Thinking about taking your walk to the next level? Here’s how adding weights to your routine can help you crush your workout goals. (And when it can do more harm than good.)
Adding wearable weights into the mix can have these benefits and more… but it can also come with some drawbacks.
Carrying extra weight can help increase the intensity of your walks. That’s because it provides more resistance for your muscles to work against.
Popular weight options include ankle weights, hand weights, weighted vests, and weighted backpacks.
What do the experts recommend? Weighted vests all the way. These vests provide better weight distribution than your other options. Say sayonara to unnecessary strain on your muscles and joints.
But it doesn’t mean that’s always the best option for you. For example, one study suggests that using ankle weights equal to 1 percent of your body weight can improve your walking ability.
Adding weights to your walking routine doesn’t come without risk. The same resistance that wearable weights offers to up the ante on your workout can also put strain and stress on your muscles and joints. This can lead to damage or injury.
When it comes to weighted backpacks, be careful. They’re easy to use the wrong way. Using a backpack (especially with extra weight) with poor form can put pressure on your back and spine, which can lead to injury.
Here are a few things to keep in mind if you’re ready to hit the road (or the track, or the gym).
Lighter is better
How much weight you carry is critical when walking with weights. The American Council on Exercise (ACE) recommends using hand weights or ankle weights between 1 and 3 pounds. If you’re a weighted walking newbie, start with 1 pound. If you’ve got a bit more experience, feel free to try 2 or 3 pounds.
The same rules apply if a weighted vest is more your thing: Start light. An older study suggests starting with a vest that weighs no more than 5 percent of your body mass. More experienced athletes can opt for higher poundage.
FYI: Always check with your doctor before kicking off a new exercise routine to avoid injury.
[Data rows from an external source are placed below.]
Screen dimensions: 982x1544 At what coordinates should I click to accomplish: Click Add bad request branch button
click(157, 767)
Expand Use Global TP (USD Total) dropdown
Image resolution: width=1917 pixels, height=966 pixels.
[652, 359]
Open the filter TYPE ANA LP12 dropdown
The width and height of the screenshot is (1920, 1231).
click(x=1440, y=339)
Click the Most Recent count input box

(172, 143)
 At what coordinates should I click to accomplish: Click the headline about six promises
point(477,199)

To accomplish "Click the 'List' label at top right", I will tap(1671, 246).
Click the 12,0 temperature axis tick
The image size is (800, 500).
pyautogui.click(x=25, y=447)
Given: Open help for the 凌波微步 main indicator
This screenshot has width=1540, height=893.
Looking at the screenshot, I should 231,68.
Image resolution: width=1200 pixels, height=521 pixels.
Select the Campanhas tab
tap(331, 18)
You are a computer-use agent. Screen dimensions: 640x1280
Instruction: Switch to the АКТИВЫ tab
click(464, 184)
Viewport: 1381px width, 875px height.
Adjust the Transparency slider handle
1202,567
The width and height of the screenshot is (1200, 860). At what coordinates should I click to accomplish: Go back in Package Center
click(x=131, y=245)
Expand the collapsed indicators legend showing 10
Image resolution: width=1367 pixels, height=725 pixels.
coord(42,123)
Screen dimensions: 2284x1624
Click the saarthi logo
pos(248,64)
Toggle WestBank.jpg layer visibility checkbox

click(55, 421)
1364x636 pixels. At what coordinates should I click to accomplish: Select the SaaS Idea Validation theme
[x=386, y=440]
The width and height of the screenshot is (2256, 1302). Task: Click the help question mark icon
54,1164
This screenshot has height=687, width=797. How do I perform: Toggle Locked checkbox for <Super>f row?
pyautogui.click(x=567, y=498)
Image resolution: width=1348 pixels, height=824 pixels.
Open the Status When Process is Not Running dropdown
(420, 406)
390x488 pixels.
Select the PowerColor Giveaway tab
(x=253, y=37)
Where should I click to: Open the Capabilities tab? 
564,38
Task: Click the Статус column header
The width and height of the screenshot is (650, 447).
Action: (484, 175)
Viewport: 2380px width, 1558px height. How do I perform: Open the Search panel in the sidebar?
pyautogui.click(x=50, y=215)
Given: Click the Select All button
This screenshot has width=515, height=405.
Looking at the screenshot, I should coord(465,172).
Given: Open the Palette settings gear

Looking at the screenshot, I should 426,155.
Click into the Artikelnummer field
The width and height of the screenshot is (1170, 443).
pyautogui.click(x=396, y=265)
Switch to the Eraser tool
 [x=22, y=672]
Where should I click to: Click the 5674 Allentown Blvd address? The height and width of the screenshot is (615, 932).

Weights aren’t for every walk
Weights shouldn’t accompany you on every walk. Try to opt for using weights only 2 to 3 times each week. While that might not seem like much, remember: while weights boost resistance and intensity, they also add strain to your muscles and joints. Using them too frequently increases your risk of injury.
Keep it short
Even seasoned pros should start small when adding weights to their walking routine. About 10 to 15 minutes is the sweet spot when you’re just starting out. You can gradually increase the length of your walk as your bod gets used to the additional weight.
Brisk walker? Not so *fast*, pal. Walking too fast with weights can wreak havoc on your joints. That’s why it’s so important to keep a steady pace. As you adapt to your new weighted circumstances, you can opt to increase your speed slowly over time.
Watch your form
One way to lower your risk of injury when walking with weights is to make sure you’re maintaining proper form when walking. Good posture is always important, but it’s key when using weights to help ease the stress and strain they put on your joints.
Stand straight, relax your shoulders, and keep your footing light to keep your form from going down a slouched path.
New to walking with weights or looking to spice up your tired old routine? We’ve got you covered.
Ready to give it a try? When you’re new to this type of exercise, use lighter weights and keep your weighted walk relatively short. Here’s a walking workout to get you started.
- Choose a relatively light weight. 1 to 2 pounds is a great start.
- Warm up. Start by taking an easy, slow 5-minute walk.
- Pick up the pace. Shoot for about 15 to 20 minutes, but don’t overdo it.
- Cool down. Slow it down and walk for another 5 minutes.
- Stretch. Lose the weights and settle into some solid stretches.
Make it harder
Try these tips to up the intensity of your walking workout:
- Add an incline. Whether it’s at home on the treadmill (or up and down the stairs!) or on an uphill walk, walking on an incline boosts the intensity of your workout, making your body work harder — especially where you’re wearing weights.
- Feel the need for speed. Running or jogging with weights may not be the best idea, but taking your walk from a stroll to a brisk pace can help you get more out of your workout. (Just make sure you work your way up to this speed so you don’t get hurt.)
- Clock more time. Once you’ve gotten used to shorter weighted walks, you can start working your way up to longer walks.
Walking in itself is a great form of exercise. Adding wearable weights (like ankle weights, hand weights, and weighted vests) can increase the intensity of your walks.
If you choose to use weights during your walks, keep a few things in mind:
- Don’t carry too much weight.
- Avoid walking long distances without experience.
- Stick to a manageable pace.
Talk with your doctor before adding weights to your routine. If it’s not right for you, they can make recommendations for some alternatives to amp up your walks.